## Given instruction:
Render the records below as a numbered list with blank lines omitted, and exclude the pictures from your answer.

## Extracted information:
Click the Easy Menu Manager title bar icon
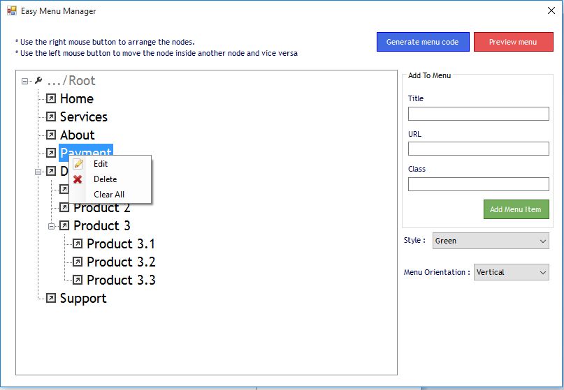This screenshot has height=390, width=564. coord(11,11)
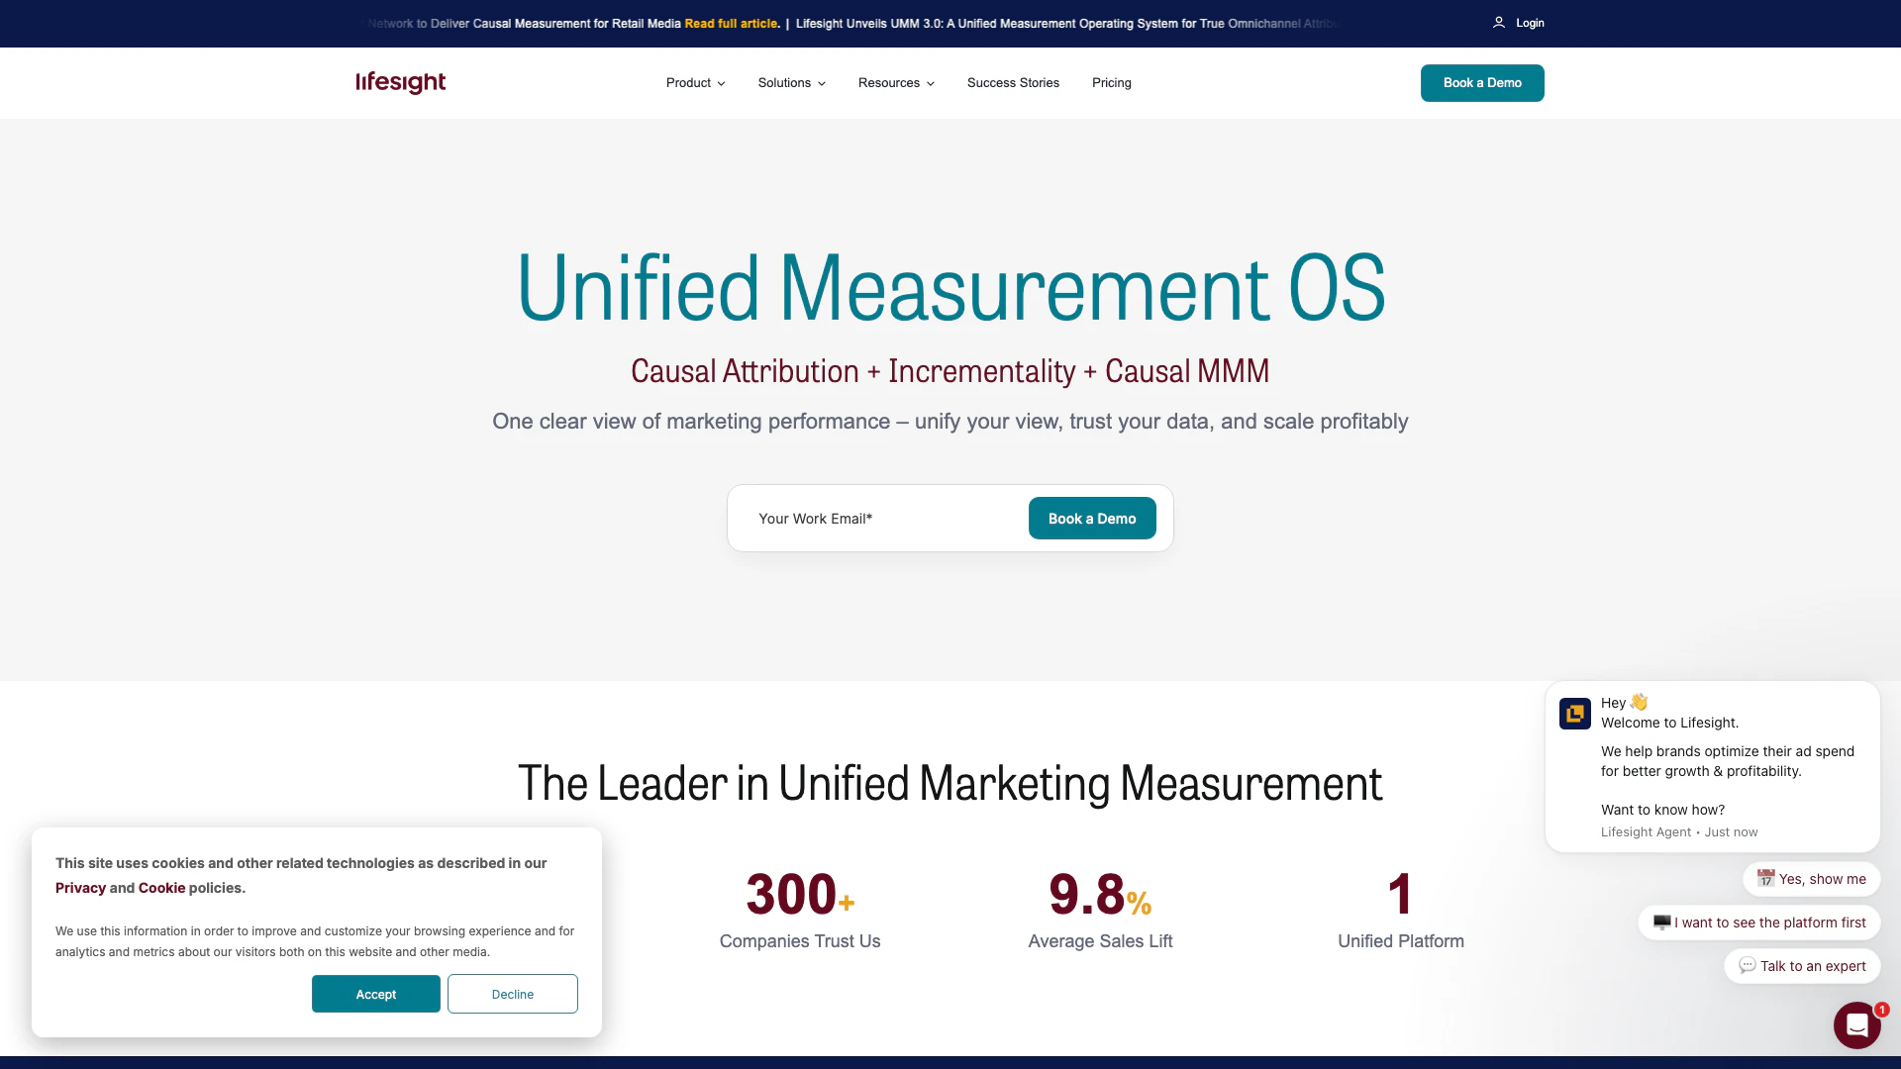Click the Lifesight logo
Viewport: 1901px width, 1069px height.
pyautogui.click(x=400, y=82)
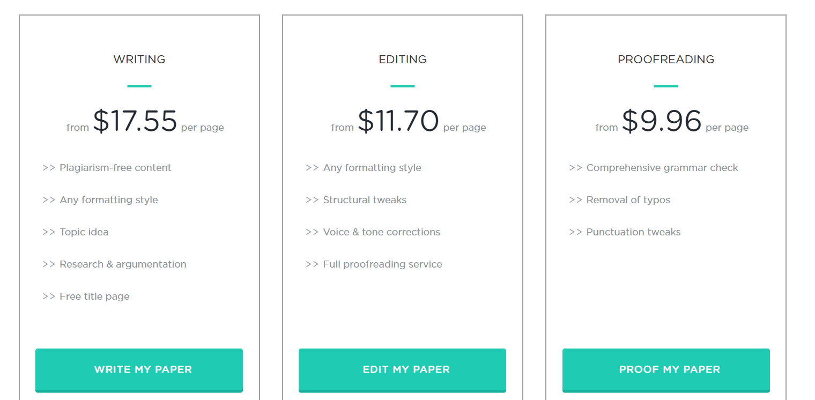
Task: Click the $11.70 editing price
Action: click(x=398, y=121)
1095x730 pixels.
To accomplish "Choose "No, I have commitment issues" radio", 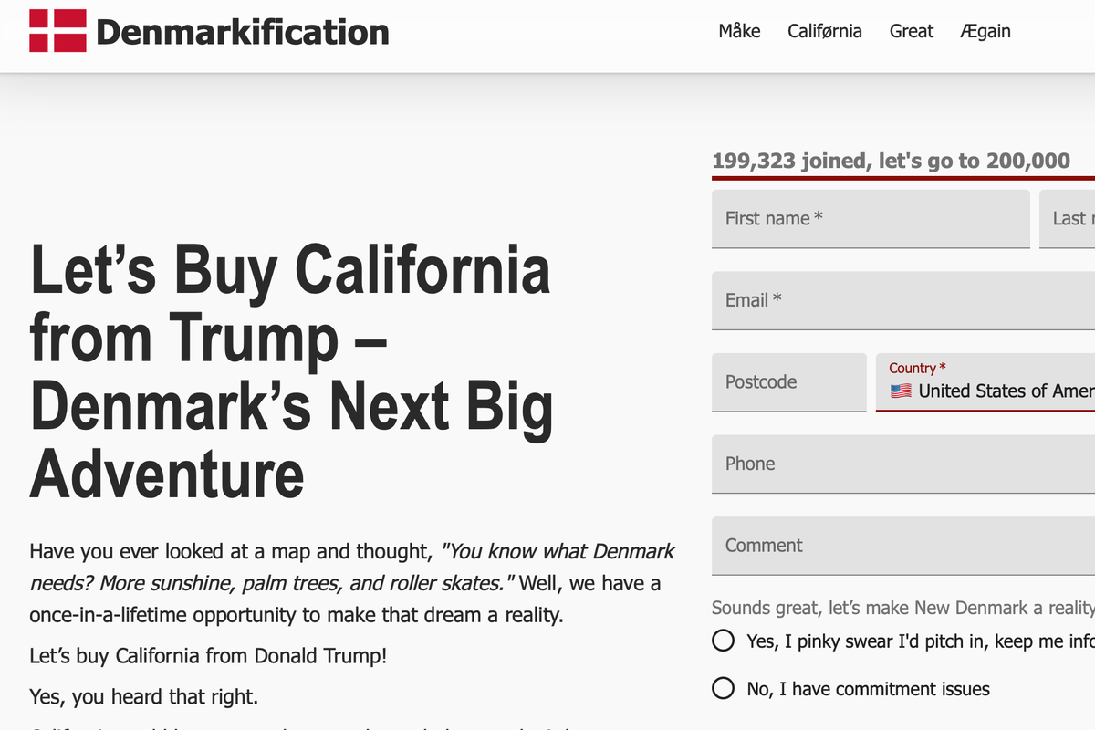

## Task response:
1. Click the Easy Menu Manager title bar icon
2. This screenshot has height=390, width=564. coord(11,11)
3. Click the Lifesight logo
4. Viewport: 1901px width, 1069px height.
5. pyautogui.click(x=400, y=82)
6. Task: Click the $11.70 editing price
7. Action: click(x=398, y=121)
8. 1095x730 pixels.
9. To accomplish "Choose "No, I have commitment issues" radio", 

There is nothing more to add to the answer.